(PROBLEM):
From the entries that follow, work out how many lines contain "element". Write the number only.

(MATERIAL PROVIDED):
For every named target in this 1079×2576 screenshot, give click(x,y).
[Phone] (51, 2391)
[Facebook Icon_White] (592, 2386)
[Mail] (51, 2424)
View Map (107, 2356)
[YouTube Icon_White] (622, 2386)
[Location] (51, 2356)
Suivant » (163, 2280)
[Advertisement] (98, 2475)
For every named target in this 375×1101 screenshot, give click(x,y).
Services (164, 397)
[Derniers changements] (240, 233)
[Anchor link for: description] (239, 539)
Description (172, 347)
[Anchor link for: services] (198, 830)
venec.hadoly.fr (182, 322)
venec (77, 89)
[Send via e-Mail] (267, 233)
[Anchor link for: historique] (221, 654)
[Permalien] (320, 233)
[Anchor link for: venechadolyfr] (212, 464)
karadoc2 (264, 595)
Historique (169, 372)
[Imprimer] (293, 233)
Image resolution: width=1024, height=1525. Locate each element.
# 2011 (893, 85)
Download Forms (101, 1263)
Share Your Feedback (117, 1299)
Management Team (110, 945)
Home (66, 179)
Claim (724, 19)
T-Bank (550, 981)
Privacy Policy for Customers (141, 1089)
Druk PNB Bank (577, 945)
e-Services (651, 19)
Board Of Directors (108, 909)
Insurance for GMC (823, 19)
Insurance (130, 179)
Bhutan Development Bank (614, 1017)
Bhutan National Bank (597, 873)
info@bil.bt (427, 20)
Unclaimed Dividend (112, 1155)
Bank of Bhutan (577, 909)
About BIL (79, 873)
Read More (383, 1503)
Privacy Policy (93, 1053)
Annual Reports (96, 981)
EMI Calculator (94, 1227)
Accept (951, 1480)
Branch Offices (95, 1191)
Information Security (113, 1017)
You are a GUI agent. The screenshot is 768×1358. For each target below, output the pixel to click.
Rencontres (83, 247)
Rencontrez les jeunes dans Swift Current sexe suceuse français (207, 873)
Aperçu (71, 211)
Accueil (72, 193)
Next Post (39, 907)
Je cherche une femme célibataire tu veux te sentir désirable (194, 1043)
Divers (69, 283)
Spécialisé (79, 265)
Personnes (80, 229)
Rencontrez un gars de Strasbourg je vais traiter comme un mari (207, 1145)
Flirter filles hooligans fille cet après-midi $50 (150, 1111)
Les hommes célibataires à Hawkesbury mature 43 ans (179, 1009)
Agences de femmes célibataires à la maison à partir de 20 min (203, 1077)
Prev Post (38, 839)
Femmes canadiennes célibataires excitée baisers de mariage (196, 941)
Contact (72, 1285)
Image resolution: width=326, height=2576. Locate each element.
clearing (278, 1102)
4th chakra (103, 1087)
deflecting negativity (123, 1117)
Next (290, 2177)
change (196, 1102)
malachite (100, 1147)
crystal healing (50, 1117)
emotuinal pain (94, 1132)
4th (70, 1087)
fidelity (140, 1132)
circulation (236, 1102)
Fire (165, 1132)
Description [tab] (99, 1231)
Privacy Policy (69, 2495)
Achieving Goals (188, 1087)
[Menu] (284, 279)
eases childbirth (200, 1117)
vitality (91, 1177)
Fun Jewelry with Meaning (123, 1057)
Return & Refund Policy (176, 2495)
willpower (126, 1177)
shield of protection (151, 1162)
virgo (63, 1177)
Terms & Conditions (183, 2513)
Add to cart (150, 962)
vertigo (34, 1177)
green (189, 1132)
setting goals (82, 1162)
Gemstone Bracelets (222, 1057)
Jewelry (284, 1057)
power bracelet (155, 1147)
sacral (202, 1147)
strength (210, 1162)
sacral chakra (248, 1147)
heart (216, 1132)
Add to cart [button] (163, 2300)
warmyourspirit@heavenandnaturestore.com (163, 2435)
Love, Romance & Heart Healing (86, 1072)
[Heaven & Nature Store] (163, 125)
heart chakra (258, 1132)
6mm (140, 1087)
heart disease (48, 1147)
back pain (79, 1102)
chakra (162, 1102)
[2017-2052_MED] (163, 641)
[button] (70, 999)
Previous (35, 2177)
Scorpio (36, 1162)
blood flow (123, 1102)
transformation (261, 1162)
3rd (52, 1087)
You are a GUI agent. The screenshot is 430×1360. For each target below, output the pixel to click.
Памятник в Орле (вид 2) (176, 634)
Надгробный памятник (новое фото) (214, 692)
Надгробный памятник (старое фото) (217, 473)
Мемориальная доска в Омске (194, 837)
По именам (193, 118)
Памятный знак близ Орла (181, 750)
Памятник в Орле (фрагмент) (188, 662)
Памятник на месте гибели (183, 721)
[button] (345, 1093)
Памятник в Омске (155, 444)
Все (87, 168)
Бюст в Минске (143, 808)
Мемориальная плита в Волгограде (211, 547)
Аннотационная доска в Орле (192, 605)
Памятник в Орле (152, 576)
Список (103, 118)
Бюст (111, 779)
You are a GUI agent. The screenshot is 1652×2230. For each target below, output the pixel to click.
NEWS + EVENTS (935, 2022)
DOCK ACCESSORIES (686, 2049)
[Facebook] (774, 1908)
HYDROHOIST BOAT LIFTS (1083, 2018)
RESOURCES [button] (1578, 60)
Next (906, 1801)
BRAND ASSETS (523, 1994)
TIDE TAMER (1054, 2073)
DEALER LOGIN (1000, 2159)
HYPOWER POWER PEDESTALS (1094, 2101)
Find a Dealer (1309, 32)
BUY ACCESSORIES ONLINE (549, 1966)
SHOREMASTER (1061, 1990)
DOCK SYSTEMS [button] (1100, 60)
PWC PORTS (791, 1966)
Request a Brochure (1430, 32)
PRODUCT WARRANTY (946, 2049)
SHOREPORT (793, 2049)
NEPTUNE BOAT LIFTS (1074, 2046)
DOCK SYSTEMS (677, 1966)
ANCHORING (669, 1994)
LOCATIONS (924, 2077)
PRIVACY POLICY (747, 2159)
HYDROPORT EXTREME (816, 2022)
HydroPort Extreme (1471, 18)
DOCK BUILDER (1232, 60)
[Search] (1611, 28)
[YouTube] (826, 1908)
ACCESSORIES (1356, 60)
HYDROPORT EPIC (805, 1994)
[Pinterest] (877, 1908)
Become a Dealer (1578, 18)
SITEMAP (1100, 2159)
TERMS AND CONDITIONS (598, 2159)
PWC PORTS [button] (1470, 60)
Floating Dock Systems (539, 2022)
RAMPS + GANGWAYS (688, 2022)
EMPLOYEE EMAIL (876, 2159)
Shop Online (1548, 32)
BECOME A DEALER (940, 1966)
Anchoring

(TASK OUTPUT):
2